When tranquility reaches its limit, there is a return to movement and movement, tranquility and change become the source of the other, the transformations of yang and the union of ying produce everything and these, in turn, produce and reproduce, which means that the process never ends, that is more or less what I

learned in my little research

Christians have a radically different worldview from the worldview shaped by yoga or the worldview shaped by Tai Chi. The way we look at history, look at God, and understand what well-being is is radically different.

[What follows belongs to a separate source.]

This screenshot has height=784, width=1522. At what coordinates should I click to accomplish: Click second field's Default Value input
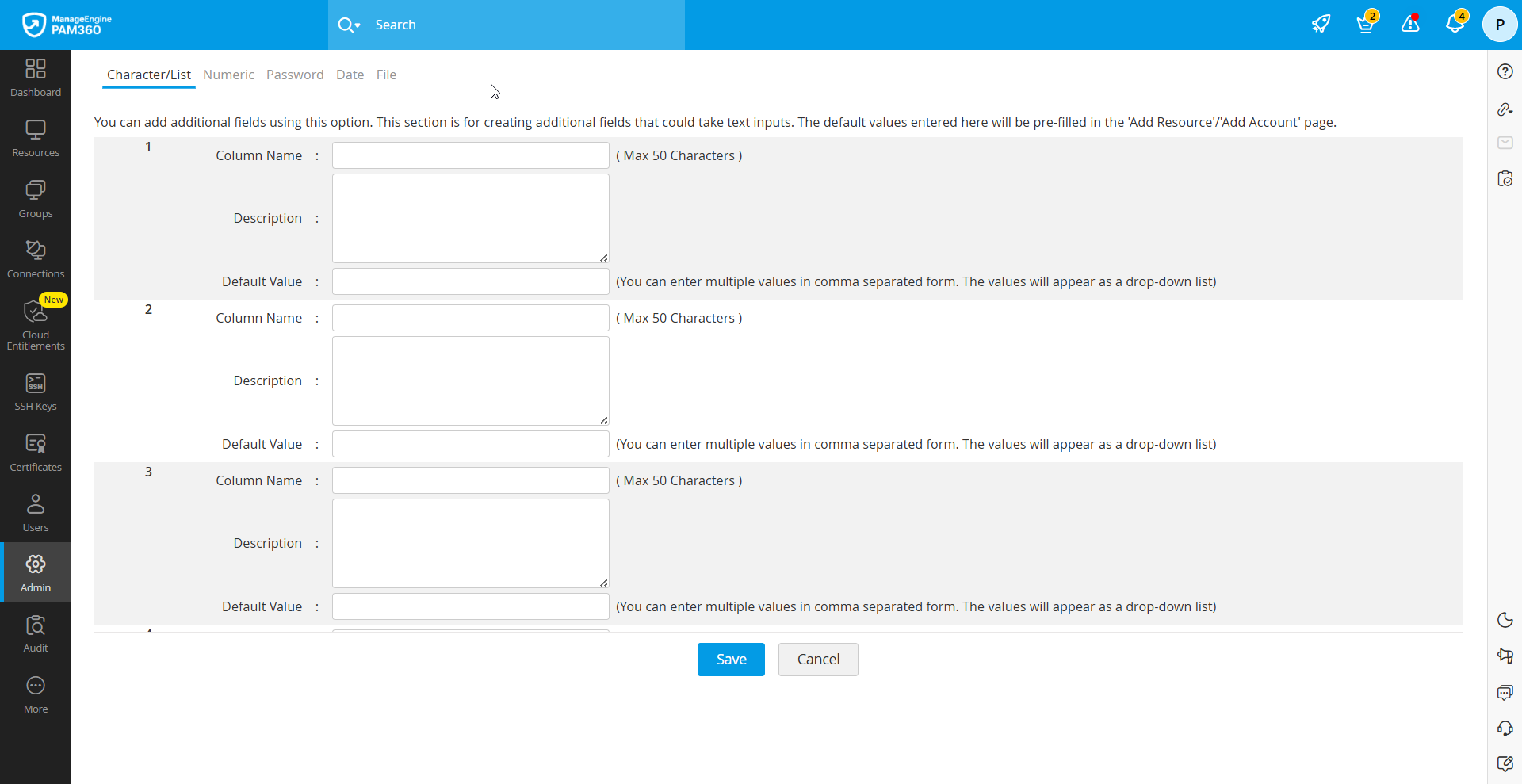471,444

In Christianity, progress towards fulness is made through a God who communicates intelligiblely through language through a person, Jesus Christ, who becomes fully human and speaks intelligiblely to the spirit, without undoing him. , that by his death and resurrection, he objectively prevails against a true Satan, against true guilt before God through a true message of the gospel in our favor , once and for all, in history, based on historical events, through a conscious understanding of this message in our minds, by faith in Christ, by the permanence of the Holy Spirit, through promises that have been understood and believed, through joyful meditation on these objective promises, through the transformation of the Holy Spirit, through objective words that are intelligible when we meditate and gradually become Christians as we contemplate their glory in the Word and in the Word Gospel, practical works that lead us to help others and through a life of transformation towards piety and eternal life in which God is our joy to see.

Is this totally different from the kind of worldview behind meditative, physical, emotional and intellectual practices, which are part of Yoga and Tai Chi?

Consider the Christian vision of health and body. If you ask, “What does this have to do with the body?”

What does this have to do with exercise and the things we do with the body?, I would respond that the Christian vision of body health is a disciplined and realistic vision that has the following characteristics:

1. We are fallen beings and we are under a curse, a physical, intellectual and emotional curse on all creation and therefore we will all die.

2. We will be resurrected from the dead if we have faith in Jesus and that is the health to which we ultimately aspire. We will have a perfectly healthy body, soul, and spirit in the New Heavens and the New Earth after the resurrection, and this is our glory, it is our hope.

3. In the meantime, is our outer nature “deterrent”, but is our inner nature renewed day by day?(2 Co 4. 16).

4. “Body exercise for few benefits?” spiritual exercise – is it useful for everything?(1 Timothy 4. 8), as I described a minute ago.

5. No must unnecessarily damage our bodies, which is the temple of the Holy Ghost, and we must seek to use our bodies in the best possible way for the purposes God has given us. So physical health is wonderful, but that’s not the it’s a way to achieve much bigger goals, but it’s not the most important either, because there are other ways that are more important than having a super fit body.

6. Es we may achieve our greatest goals through death, risking our lives and contracting Ebola, malaria or river blindness in some missionary activities. We don’t seek physical well-being as the most important thing. It’s an objective utility, but it’s secondary, because it’s a way to achieve something bigger and there are situations where we have to intentionally risk our lives for someone else’s sake.

7. And the last thing would be that any physical activity that begins to replace the pursuit of holiness and sacrificial service, in which it is sometimes necessary to give one’s life, will probably start to be treated as religion. It seems to me that Yoga and Tai Chi have already been identified with this name. They have already raised the flag. They raised the flag of the Eastern worldview with their own names, “Yoga? and “Tai Chi”.

So, in my opinion, as I tried to maximize rather than minimize my search for God’s goals and the prosperity of my own soul, I would take another path and follow a different kind of exercise.